Informal knowledge is information that has not been externalized or captured and the primary locus of the knowledge may be inside someone's head. For example, in the case of language acquisition, a mother may teach a child basic concepts of grammar and language at home, prior to the child entering a formal education system. In such a case, the mother has a tacit understanding of language structures, syntax and morphology, but she may not be explicitly aware of what these are.

Other examples of informal knowledge transfer include instant messaging, a spontaneous meeting on the Internet, a phone call to someone who has information you need, or a chance meeting by the water cooler.

Experience indicates that much of the learning for performance is informal.

In the UK, the government formally recognized the benefits of informal learning in "The Learning Revolution" White Paper published on March 23, 2009. The Learning Revolution Festival ran in October 2009 and funding has been used by libraries—which offer a host of informal learning opportunities such as book groups, "meet the author" events and family history sessions—to run activities such as The North East Festival of Learning.

==Trends in formal and informal learning==
40% of adults have taught themselves at some point and respondents in a survey indicated that they were twice as likely to participate in independent learning as traditional learning.
The average adult spends 10 hours a week (500 hours a year) on informal learning practices.
As a whole, this type of knowledge is more learner-centered and situational in response to the interests or needed application of the skill to a particular workforce. Formal training programs have limited success in increasing basic skills for individuals older than age 25, therefore, these individuals rely mostly on on-the-job training.

Although rates of formal education have increased, many adults entering the workforce are lacking the basic math, reading and interpersonal skills that the "unskilled" labor force requires. The lines between formal and informal learning have been blurred due to the higher rates of college attendance. The largest increase in population for manual or low-skilled labor is in individuals who attended college but did not receive a degree. A recent collection of cross-sectional surveys were conducted and polled employers across the United States to gauge which skills are required for jobs which do not require college degrees. These surveys concluded that 70% require some kind of customer service aspect, 61% require reading or writing paragraphs, 65% require math, 51% require the use of computers. With regard to training and academic credentials, 71% require a high school diploma, 61% require specific vocational experience.

==Business perspective==
The majority of companies that provide training are currently involved only with the formal side of the continuum. Most of today's investments are on the formal side. The net result is that companies spend the most money on the smallest part—25%—of the learning equation. The other 75% of learning happens as the learner creatively "adopts and adapts to ever changing circumstances".
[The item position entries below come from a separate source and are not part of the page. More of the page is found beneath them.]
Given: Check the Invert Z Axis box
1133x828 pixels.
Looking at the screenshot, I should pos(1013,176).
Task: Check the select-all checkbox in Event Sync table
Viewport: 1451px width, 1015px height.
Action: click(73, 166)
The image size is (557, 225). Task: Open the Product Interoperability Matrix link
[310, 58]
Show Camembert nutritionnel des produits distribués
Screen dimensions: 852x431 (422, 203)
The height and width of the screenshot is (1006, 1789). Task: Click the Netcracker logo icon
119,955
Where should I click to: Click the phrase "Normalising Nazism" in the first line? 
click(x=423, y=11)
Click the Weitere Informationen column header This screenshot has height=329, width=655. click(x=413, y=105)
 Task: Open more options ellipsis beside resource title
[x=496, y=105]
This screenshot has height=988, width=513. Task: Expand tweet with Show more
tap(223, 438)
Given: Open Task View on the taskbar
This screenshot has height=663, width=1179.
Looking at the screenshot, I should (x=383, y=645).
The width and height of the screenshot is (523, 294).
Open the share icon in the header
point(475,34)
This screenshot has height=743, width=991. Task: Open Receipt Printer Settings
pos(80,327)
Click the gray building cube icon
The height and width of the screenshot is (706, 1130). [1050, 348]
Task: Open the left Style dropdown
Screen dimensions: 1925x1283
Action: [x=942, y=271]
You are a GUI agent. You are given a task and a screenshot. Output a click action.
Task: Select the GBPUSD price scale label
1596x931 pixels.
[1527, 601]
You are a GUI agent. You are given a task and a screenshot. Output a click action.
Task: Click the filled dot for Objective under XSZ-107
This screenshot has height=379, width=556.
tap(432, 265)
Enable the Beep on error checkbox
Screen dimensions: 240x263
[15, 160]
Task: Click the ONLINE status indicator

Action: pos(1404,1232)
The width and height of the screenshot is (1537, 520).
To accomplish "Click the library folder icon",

However, a direct support of informal learning is considered difficult, because learning happens within the work process and cannot be planned by companies. An indirect support of learning by providing a positive learning environment is however possible. Social support by colleagues and managers should be mentioned in particular. More experienced colleagues can act as learning experts and mentors. Managers can act as role models with regard to obtaining and offering feedback on their own work performance. Admitting own failures and dealing with failures constructively also encourages employees to take advantage of learning opportunities at work.